Delivered at: Sydney
Delivered on: 30 March 2011

REPRESENTATION

Counsel for the Applicant: Not applicable
Solicitors for the Applicant: Mulley Roth Solicitors
Counsel for the Respondent: Not applicable
Solicitors for the Respondent: Legal Aid NSW

ORDERS

  1. All extant applications be adjourned to this Court on 27 April 2011 at 9:30am for mention (“the mention hearing”).

  2. Pursuant to s.11F of the Family Law Act 1975 (“the Act”), the parties attend a Child Dispute Conference with a Family Consultant in this Registry on 30 March 2011 at 10:00am and, pursuant to s.11C of the Act, such conference be reportable.

  3. Pursuant to s.68L(2) of the Family Law Act1975 (“the Act”), X, born (omitted) 2007, and Y, born (omitted) 2009 (“the children”), be independently represented AND IT IS REQUESTED that Legal Aid Commission of New South Wales, PO Box K847 HAYMARKET, arrange such separate representation and:

    (a)Upon appointment, the Independent Children’s Lawyer file a Notice of Address for Service;

    (b)Within 48 hours of notification of such appointment the solicitors for the respective parties provide to the Independent Children’s Lawyer copies of all documents thus far filed in these proceedings by the party together with all existing orders and copies of any relevant reports; and

    (c)The Independent Children’s Lawyer fulfil the requirements set out in ‘Guidelines for the Child’s Representative’ as published on the website of the Family Court of Australia, and in particular carry out the tasks set out in clauses 5, 6.2, 6.3, 6.5 and 6.7.

  4. The Applicant make, file and serve all further affidavit material upon which she wishes to rely by not later than 4:00pm on 7 April 2011.

========================================

YOUR OBJECTIVE
Pick up the court orders after order 4 and write the next few numbered orders in the same form. The material after these court orders comes from an unrelated source.

INFORMATION SHOWN
========================================

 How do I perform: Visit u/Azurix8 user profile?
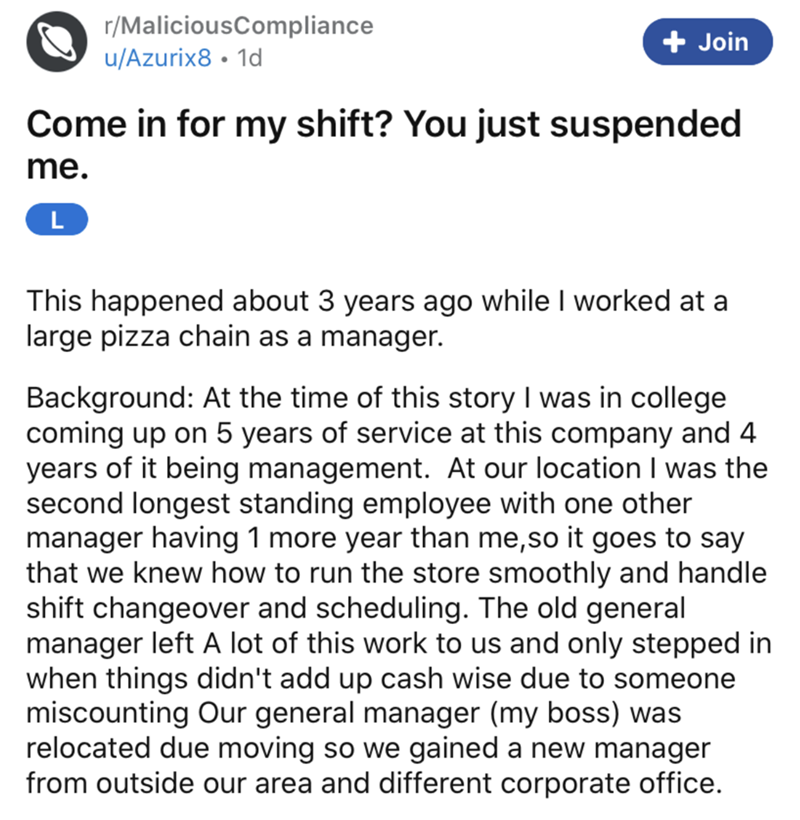pos(158,58)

========================================

WRITTEN ANSWER
  5. The Respondent make, file and serve all further affidavit material upon which he wishes to rely by not later than 4:00pm on 14 April 2011.

AND THE COURT ORDERS UNTIL FURTHER ORDER THAT:

  1. The children live with the Respondent.

  2. The children spend time with the Applicant under the supervision of a supervisor agreed upon by the parties and, failing such agreement, by a professional supervisor arranged and paid for by the Respondent, for a maximum of three (3) periods of up to two (2) hours each or a maximum cost of $300.00 per supervised session.

  3. Both parties do all things necessary to enrol with SYDNEY CHILDREN”S CONTACT SERVICE, Sydney (“the Centre”), so that the Applicant may spend time with the children at the Centre.

  4. Upon the Centre facilitating the Applicant spending time with children at the Centre, and the Applicant spend time with the children at such times and dates as advised by the Centre.

AND THE COURT NOTES THAT:

(A)The purpose of the mention hearing is to obtain the preliminary views of the Independent Children’s Lawyer, including on the issue of any further order for the children to spend supervised time with the Applicant, and to consider whether the matter would benefit from a further interim hearing.

(B)The Applicant is seeking the appointment of an expert under Part 15 of the Federal Magistrates Court Rules 2001 and this matter will be considered at the mention hearing with the input of the Independent Children’s Lawyer.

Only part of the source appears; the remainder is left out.